Una giovane costretta a rientrare senza essere stata visitata. Solo un paio di medici nella bolgia della prima linea dell’Annunziata. La sconfitta del piano di rientro e i “pagherò” dispensati dallo Stato

La sanità è il peccato originale che da quasi tredici anni la Calabria è costretta a scontare. Una macchia nera rovesciata sulla linea del tempo tra sprechi e sforbiciate che dal 2009 hanno ridotto la rete dell’assistenza a un lamento.

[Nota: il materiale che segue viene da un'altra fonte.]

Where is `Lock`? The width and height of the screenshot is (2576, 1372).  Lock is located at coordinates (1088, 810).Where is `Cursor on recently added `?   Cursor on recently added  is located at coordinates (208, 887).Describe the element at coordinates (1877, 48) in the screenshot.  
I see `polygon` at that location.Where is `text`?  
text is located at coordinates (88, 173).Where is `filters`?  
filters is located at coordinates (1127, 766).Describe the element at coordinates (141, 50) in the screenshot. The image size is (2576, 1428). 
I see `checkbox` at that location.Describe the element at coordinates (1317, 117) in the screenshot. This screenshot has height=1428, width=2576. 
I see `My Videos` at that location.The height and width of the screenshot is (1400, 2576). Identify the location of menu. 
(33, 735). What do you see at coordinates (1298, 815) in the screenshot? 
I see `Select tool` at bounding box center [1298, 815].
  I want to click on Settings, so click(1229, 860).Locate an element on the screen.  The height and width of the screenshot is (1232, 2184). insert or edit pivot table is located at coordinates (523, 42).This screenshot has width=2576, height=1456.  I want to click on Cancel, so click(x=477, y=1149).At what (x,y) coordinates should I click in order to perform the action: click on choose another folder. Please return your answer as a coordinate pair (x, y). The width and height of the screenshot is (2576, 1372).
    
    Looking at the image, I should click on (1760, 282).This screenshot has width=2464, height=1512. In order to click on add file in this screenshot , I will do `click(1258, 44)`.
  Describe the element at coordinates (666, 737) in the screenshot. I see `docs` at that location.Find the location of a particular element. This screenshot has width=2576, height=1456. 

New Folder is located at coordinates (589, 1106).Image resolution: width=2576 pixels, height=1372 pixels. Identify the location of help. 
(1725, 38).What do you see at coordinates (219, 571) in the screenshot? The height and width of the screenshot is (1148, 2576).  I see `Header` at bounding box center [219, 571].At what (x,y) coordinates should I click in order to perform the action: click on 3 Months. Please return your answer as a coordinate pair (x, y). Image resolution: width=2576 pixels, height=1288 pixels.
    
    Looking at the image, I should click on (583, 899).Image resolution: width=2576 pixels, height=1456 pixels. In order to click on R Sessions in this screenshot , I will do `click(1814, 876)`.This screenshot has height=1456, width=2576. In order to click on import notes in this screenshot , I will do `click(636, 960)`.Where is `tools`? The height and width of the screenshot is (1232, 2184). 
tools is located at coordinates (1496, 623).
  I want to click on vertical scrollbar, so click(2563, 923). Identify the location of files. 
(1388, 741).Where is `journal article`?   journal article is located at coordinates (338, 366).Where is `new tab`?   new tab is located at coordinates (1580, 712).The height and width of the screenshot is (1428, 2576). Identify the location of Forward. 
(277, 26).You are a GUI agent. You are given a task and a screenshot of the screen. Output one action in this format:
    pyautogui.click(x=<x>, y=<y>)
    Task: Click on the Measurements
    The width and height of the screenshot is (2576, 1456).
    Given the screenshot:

Sui muri del Polifunzionale dell’Unical campeggia una scritta con la vernice spray: «Assistenza sanitaria: i diritti devono essere per tutti, sennò chiamateli privilegi». E in Calabria è una impresa riuscire a farsi visitare nei Pronto soccorso. All’“Annunziata” la prosa si unge di sofferenza quotidiana con un paio di medici costretti ad ascoltare il pianto dell’umanità dolente che arriva da ogni angolo della provincia. E così, si ammassano tutti in quelle stanze. Spesso non ci sono i lettini e i pazienti vengono parcheggiati per ore, e a volte anche per giorni, su barelle o sedie a rotelle tenute insieme da nastro adesivo in attesa di un responso che tarda ad arrivare.

Il dramma nel dramma

Lunedì sera, proprio mentre il ministro Andrea Orlando accusava lo Stato (e quindi se stesso) per aver fallito col piano di rientro della sanità in Calabria, durante la presentazione del libro di Carlo Guccione, all’“Annunziata” giungeva per un malessere generale una giovane donna straniera che vive a Montalto e che si sta sottoponendo a cure anticancro. Arrivata in ambulanza è rimasta lì ad attendere in vano qualcuno che la sottoponesse a visita. Ma dopo ore di inutile attesa è tornata a casa con lo stesso mezzo.